I have gotten the following Matlab code from Internet:
h = X*theta;
theta = theta - alpha / m * (X'*(h - y));
when I run the Internet solution it gives me almost the same answer as mine, with only a subtle difference in the 6th decimal position. When I submit that answer to the online program it is fully accepted, but I was wondering where the summation goes? in the formula explicitly indicates a summation which is no longer in the Internet solution. Maybe both codes are fine, but I do not know if the Internet author has made some linear algebra trick. Any help?
Thanks
I am not sure if I understood your question, but the formula you copied from internet is X'(h-y). Note that there is a tranposition signal after X! So, this is a matrices product. Your sum (your loop) is replaced by this matrices product.
Their code simultaneously updates theta. Your code iterates through the rows of theta using newer values of theta to regenerate the h which is used in updating the later rows of theta. I'd bet heavily that this is the difference.
For clarity, let's keep track of each iteration of theta in a matrix.
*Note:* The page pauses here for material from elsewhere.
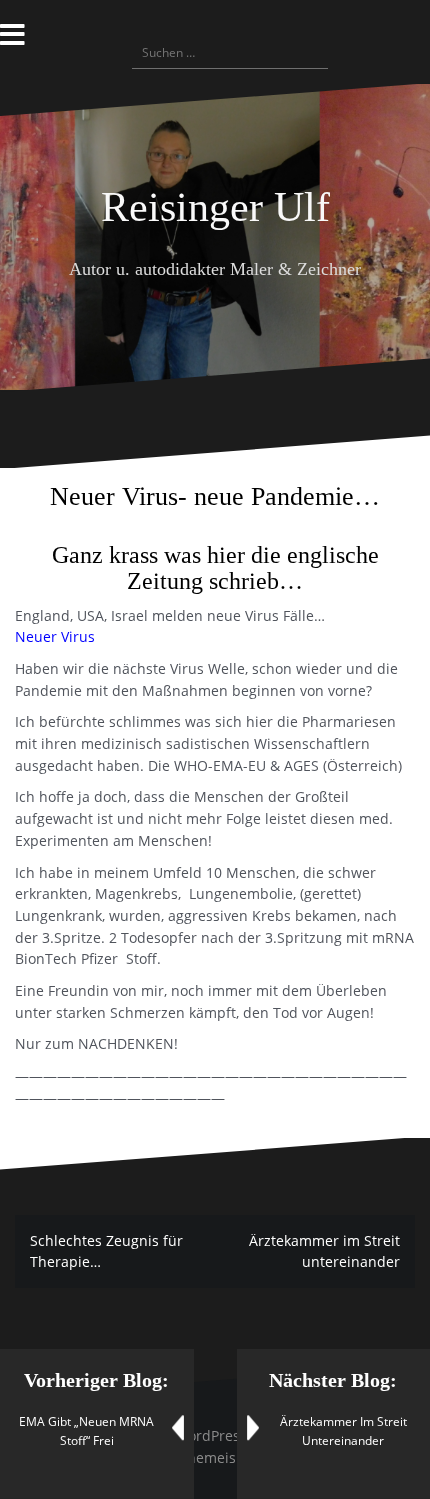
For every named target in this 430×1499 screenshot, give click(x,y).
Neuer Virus (55, 636)
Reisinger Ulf (215, 207)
Their code for iteration j is:
h = X*theta(:,j);
theta(:,j+1) = theta(:,j) - alpha / m * (X'*(h - y));
On the other hand, your code would be:
for i=1:size(theta,1)
my_mismatched_theta = [theta(1:i-1, j+1); theta(i:end, j)];
h=X * my_mismatched_theta;
sumE=sum((h-y).*X(:,i));
theta(i,j)=theta(i,j)-alpha*(1/m)*sumE;
end
It doesn't simultaneously update theta in one step. You're using newer versions of theta (i.e. theta(:,j+1) ) to generate h when updating the later rows of theta.
something you should try
Change your code to what I have below and see if you then get the same answer:
h=X*theta; %placed outside of loop so it doesn't get updated by new theta values
for i=1:size(theta,1)
sumE=sum((h-y).*X(:,i));
theta(i)=theta(i)-alpha*(1/m)*sumE;
end
Your algorithm may converge to the same point as theirs in this case, but there's a chance that the sort of casecade updating you're doing creates weirdness in other cases. Who knows.